A group of professional tour caddies has filed a class-action lawsuit against the PGA Tour demanding compensation for wearing bibs during competition.
In the 39-page lawsuit filed in U.S. District Court in California, the 82 caddies named as plaintiffs claim they "are made to serve as billboards to advertise, at the direction of the PGA Tour, for some of the most profitable companies in the world without compensation."
The total damages the caddies are seeking could be in the range of "hundreds of millions of dollars."
"There may be a battle as to what the limitations period is that applies, but it'll go back several years," Gene Egdorf, the caddies' Houston-based lawyer, told ESPN.com's Michael Collins on Tuesday. "If the value of the bib is what we suspect it might be, we're talking hundreds of millions of dollars at stake in the case."
The lawsuit claims the PGA Tour made $50 million on the bibs during the 2013-14 PGA Tour season. In some states, the statute of limitations could go back up to six years, Egdorf said, meaning upwards of $300 million.
The caddies also are asking for punitive damages, which could put the monetary figures even higher, with the argument that the PGA Tour's "conduct was intentional, reckless, and malicious." The lawsuit says the evidence in the case "will reveal a method of determining actual loss" for the caddies.
They also are seeking statutory damages of $750 per violation, although the definition of a violation isn't spelled out in the court documents.
"This lawsuit is intended to protect the rights of caddies who are required to endorse tour sponsors with zero compensation from the PGA Tour,'' Egdorf said. "Any working professional deserves to be paid based on the income they generate, but that's not happening on the PGA Tour.''
Tour commissioner Tim Finchem addressed the lawsuit Wednesday, saying the caddie/player relationship "goes a long way back" and that "we would like to continue that system and let it go on. We just have to see what happens with this litigation."
Finchem said measures have been made by the tour to help the caddies. PGA Tour players are considered to be independent contractors who employ their caddies individually.
"Over the last 15 years we, and our tournaments, have taken a number of steps to make the experience for a caddie as good as possible." he said. "That includes support on-site, how they're handled, from a parking standpoint, food. We also do the insurance subsidy.
"The extent to which the tour does better financially for the players, that impacts the ability of the player to do better for the caddie financially. Depending upon their own individual arrangement. So we think it's a good system. We think it's worked and we would like to continue it. But we'll just have to see what comes from the lawsuit."
The suit was filed in San Francisco, where former UCLA basketball star Ed O'Bannon successfully sued the NCAA for keeping college players from selling their marketing rights.
Named as the two class representatives were Mike Hicks, the caddie for Payne Stewart when he won his last U.S. Open, and Kenny Harms, who currently caddies for Kevin Na and is a board member of the Association of Professional Tour Caddies.
Harms said the number of caddies named as plaintiffs has changed but wouldn't say who has taken their name off the legal proceedings.
"There are players that are drinking the Kool-Aid of the PGA Tour," Harms said. "There have been a number of guys that were on the lawsuit originally that are no longer on the lawsuit because their player said it was not in their best interest to be on the suit."

**Supplied entries**
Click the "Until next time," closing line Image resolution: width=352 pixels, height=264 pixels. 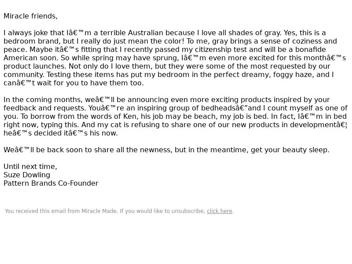30,167
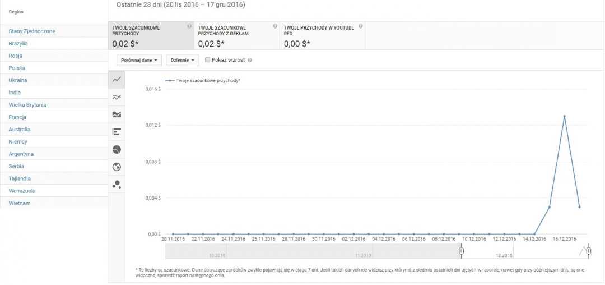Enable the Pokaż wzrost checkbox
Viewport: 605px width, 285px height.
click(x=208, y=60)
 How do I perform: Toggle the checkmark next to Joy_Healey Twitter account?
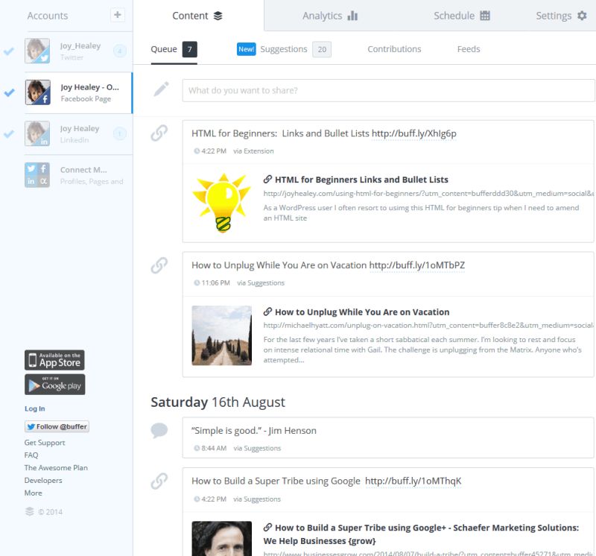click(9, 52)
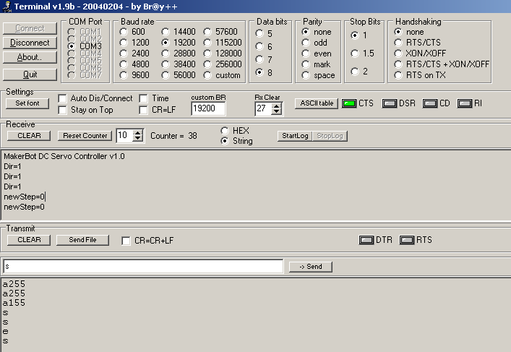This screenshot has height=352, width=511.
Task: Switch receive display to HEX mode
Action: click(225, 131)
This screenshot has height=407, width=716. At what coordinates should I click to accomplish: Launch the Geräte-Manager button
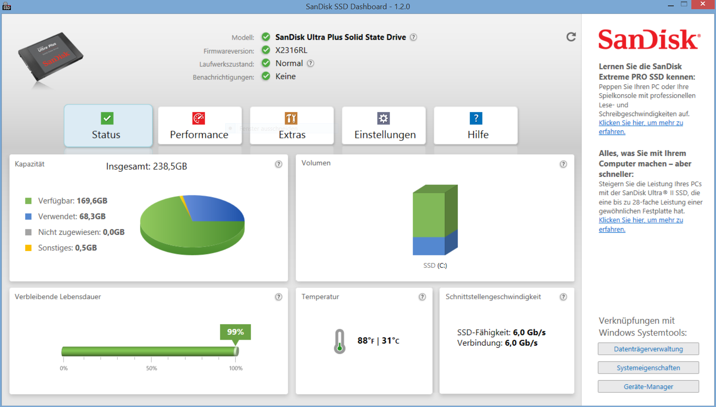[648, 387]
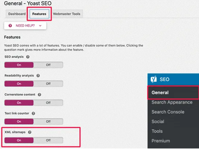The image size is (199, 149).
Task: Turn SEO analysis Off
Action: click(48, 65)
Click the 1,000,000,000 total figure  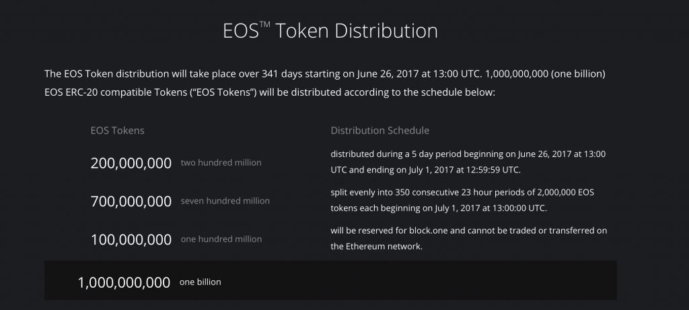pyautogui.click(x=124, y=282)
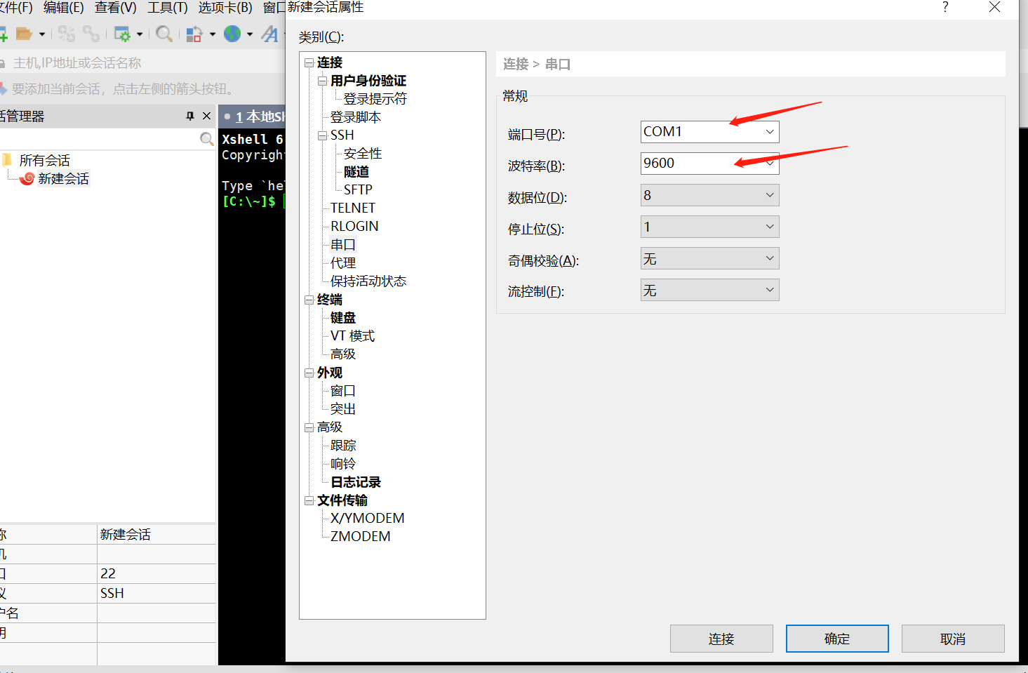Click the Find magnifier icon on the toolbar

click(164, 33)
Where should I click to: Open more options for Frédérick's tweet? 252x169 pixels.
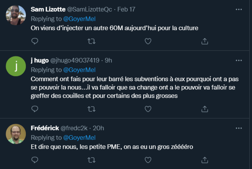239,128
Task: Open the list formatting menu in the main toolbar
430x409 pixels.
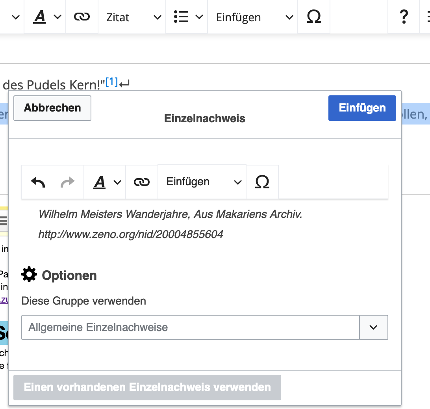Action: pyautogui.click(x=188, y=17)
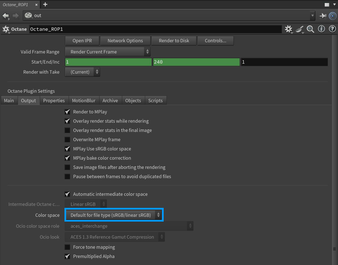338x265 pixels.
Task: Click the Render to Disk button
Action: coord(174,41)
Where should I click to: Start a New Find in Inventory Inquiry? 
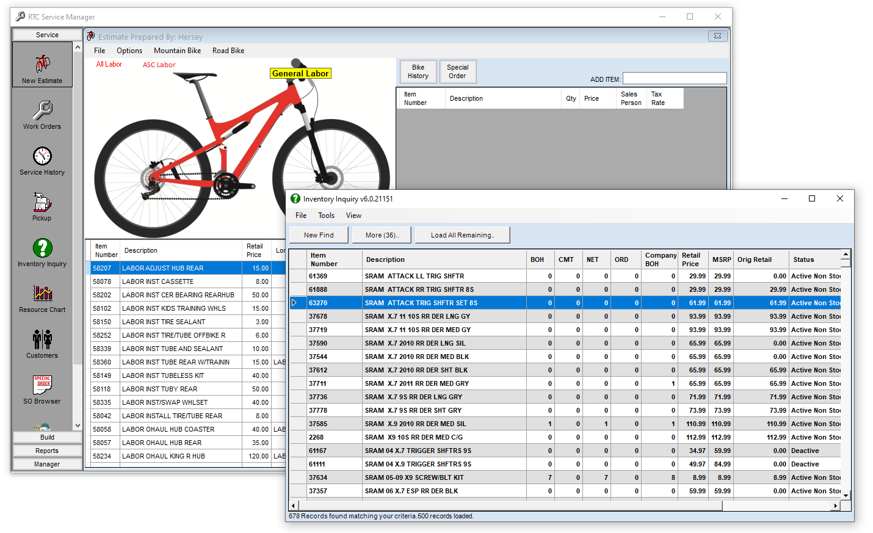pyautogui.click(x=318, y=234)
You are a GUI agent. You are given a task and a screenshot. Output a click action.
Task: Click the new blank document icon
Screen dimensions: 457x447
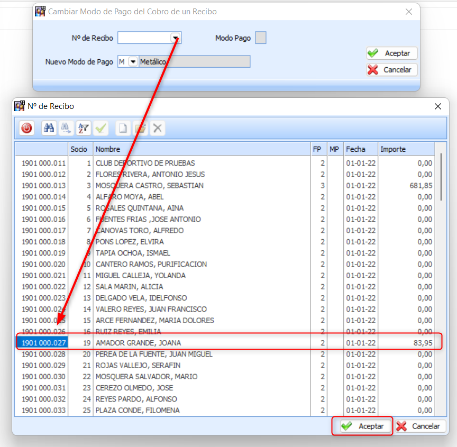[x=123, y=128]
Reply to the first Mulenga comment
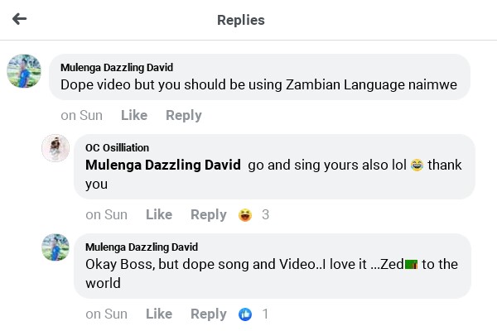Viewport: 497px width, 331px height. (x=184, y=115)
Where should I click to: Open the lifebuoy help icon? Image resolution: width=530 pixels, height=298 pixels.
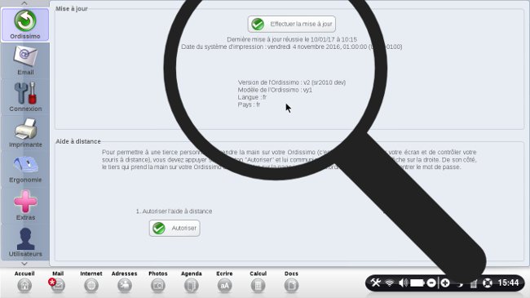(x=488, y=282)
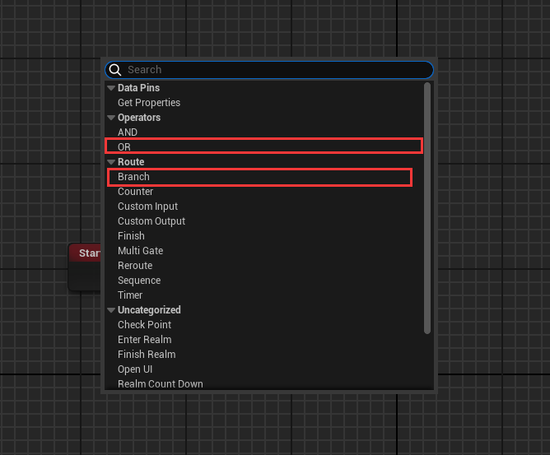Add a Timer node
Screen dimensions: 550x455
click(x=130, y=295)
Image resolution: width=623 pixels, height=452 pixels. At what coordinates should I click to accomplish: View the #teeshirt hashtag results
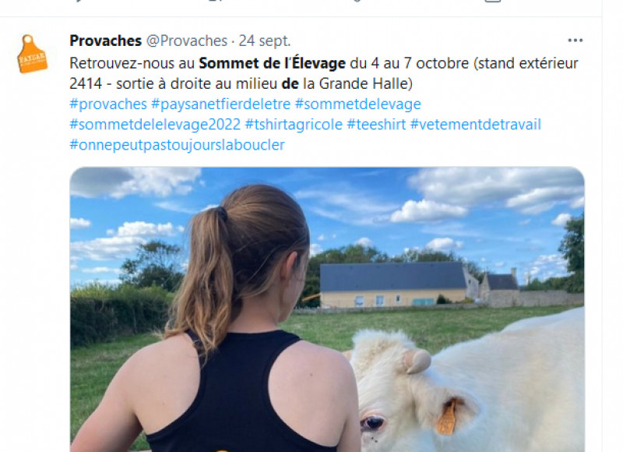(376, 125)
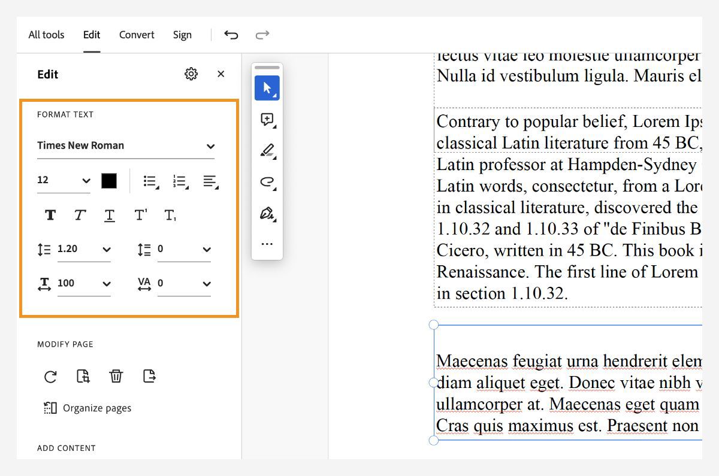The width and height of the screenshot is (719, 476).
Task: Expand the font size 12 dropdown
Action: pyautogui.click(x=63, y=180)
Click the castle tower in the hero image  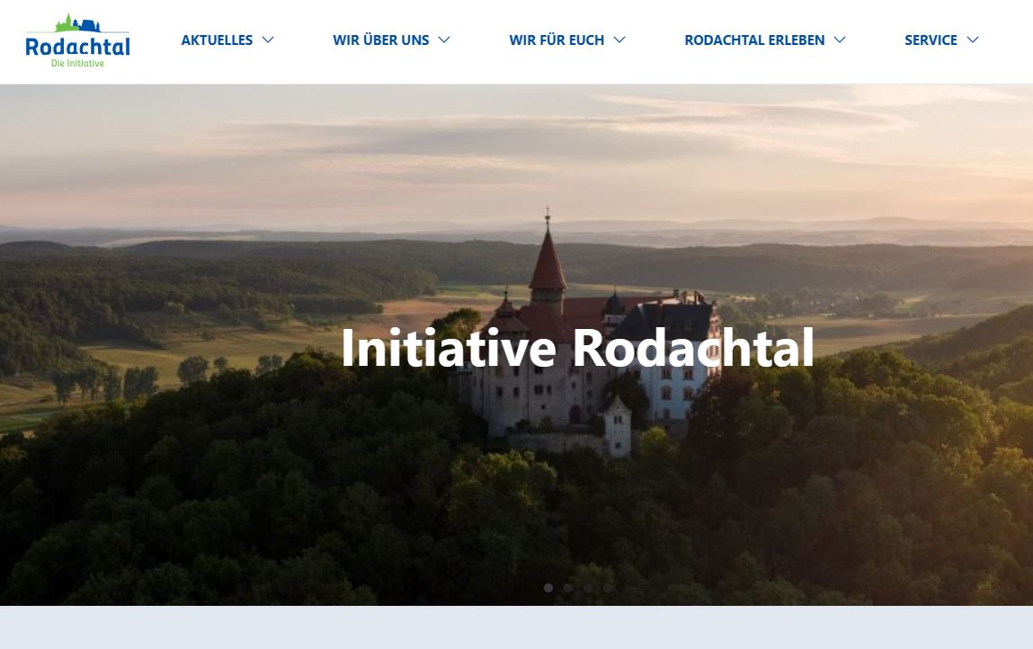(548, 263)
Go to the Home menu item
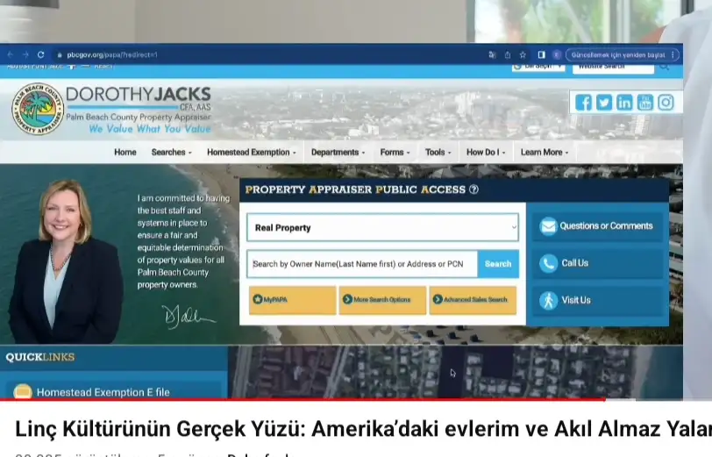The width and height of the screenshot is (712, 457). coord(125,153)
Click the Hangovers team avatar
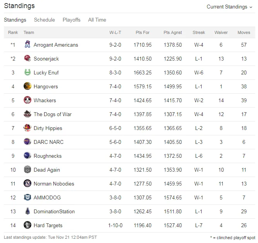 tap(27, 86)
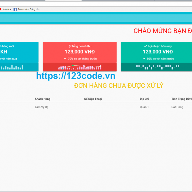Click the sparkline chart in the green profit card

click(x=158, y=67)
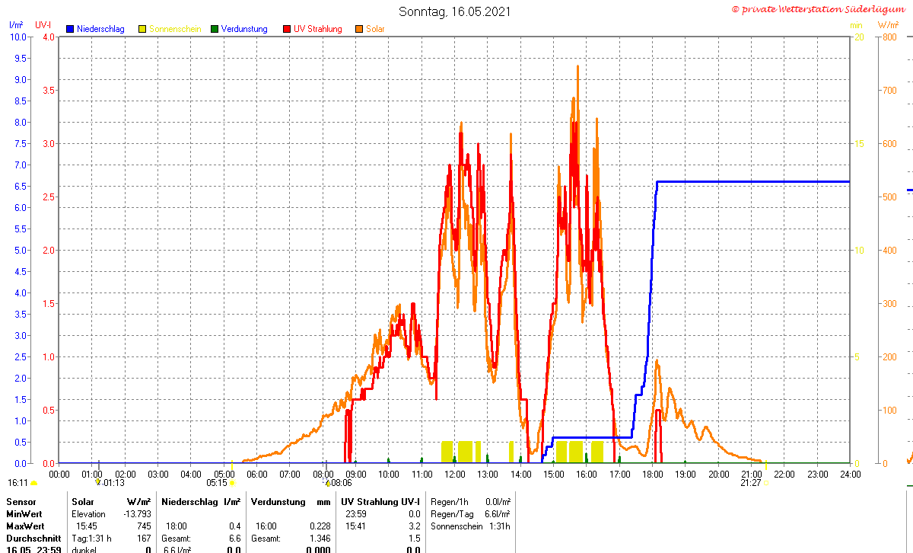Click the UV Strahlung legend text
Screen dimensions: 913x553
318,29
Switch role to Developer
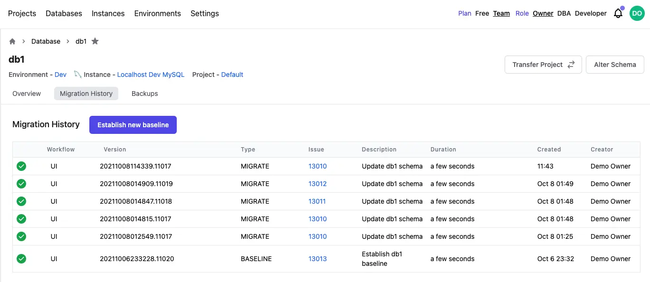This screenshot has width=650, height=282. (591, 13)
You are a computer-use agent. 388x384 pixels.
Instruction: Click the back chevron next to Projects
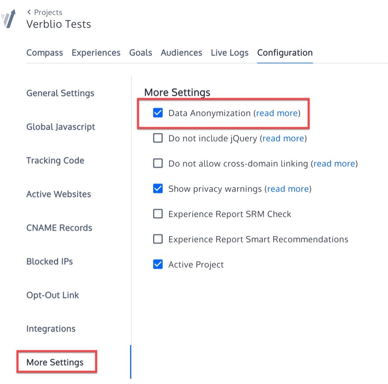point(29,12)
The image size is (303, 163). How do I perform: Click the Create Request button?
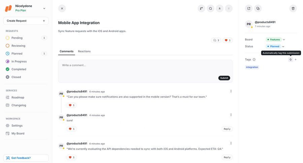[26, 21]
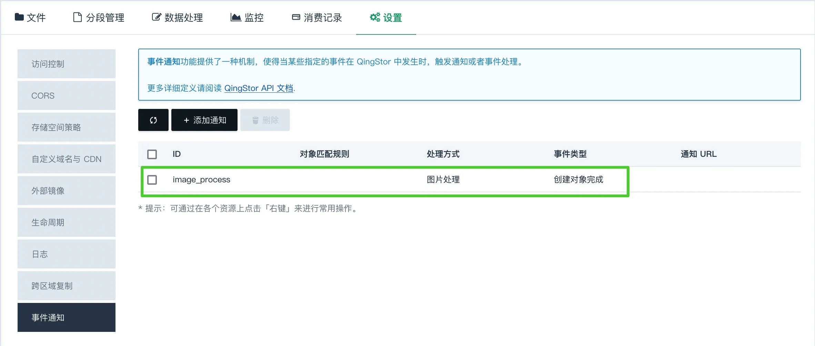Viewport: 815px width, 346px height.
Task: Click the trash icon in 删除 button
Action: pos(255,120)
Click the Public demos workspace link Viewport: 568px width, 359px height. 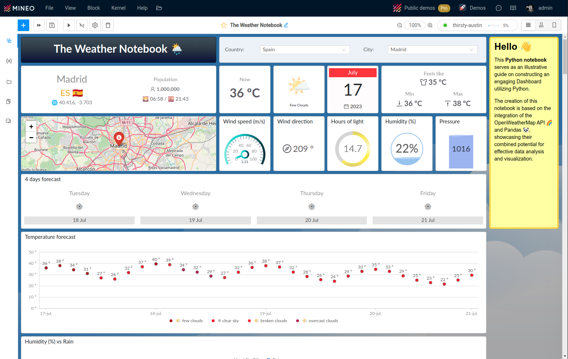tap(419, 8)
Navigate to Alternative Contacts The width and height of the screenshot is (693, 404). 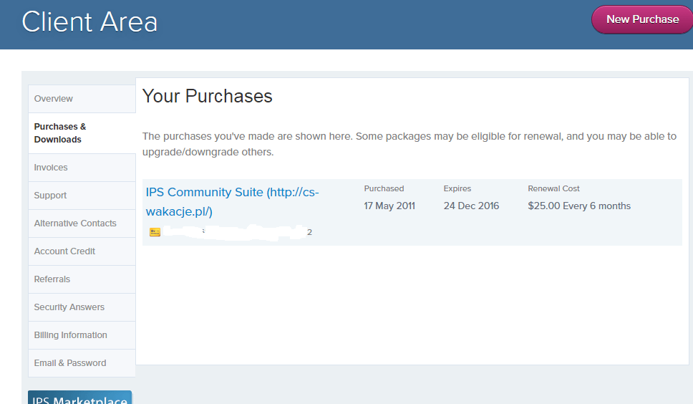tap(75, 223)
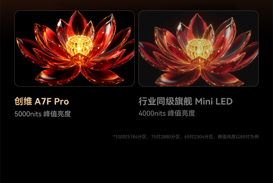Click the 行业同级旗舰 characters in gray heading
Screen dimensions: 273x183
(x=165, y=101)
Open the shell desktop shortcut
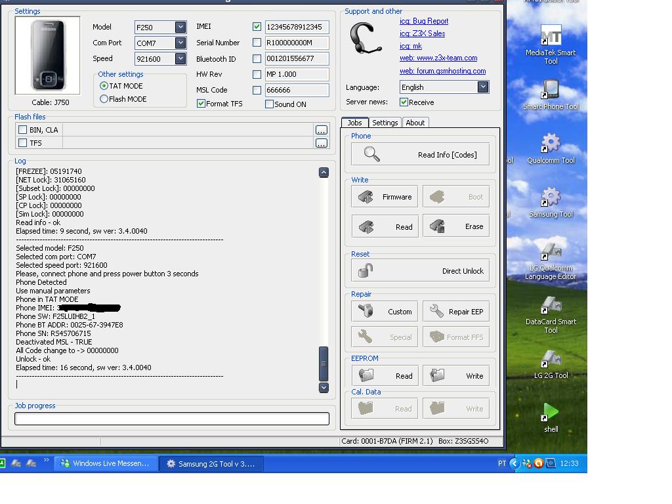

**Aim of the exercise**
Answer these from the article on the caddies' lawsuit:
(a) How much money does the lawsuit claim the PGA Tour made on the bibs during the 2013-14 season?
(b) In what city was the suit filed?
(c) Which player does Kenny Harms currently caddie for?

**Response to this task**
(a) $50 million
(b) San Francisco
(c) Kevin Na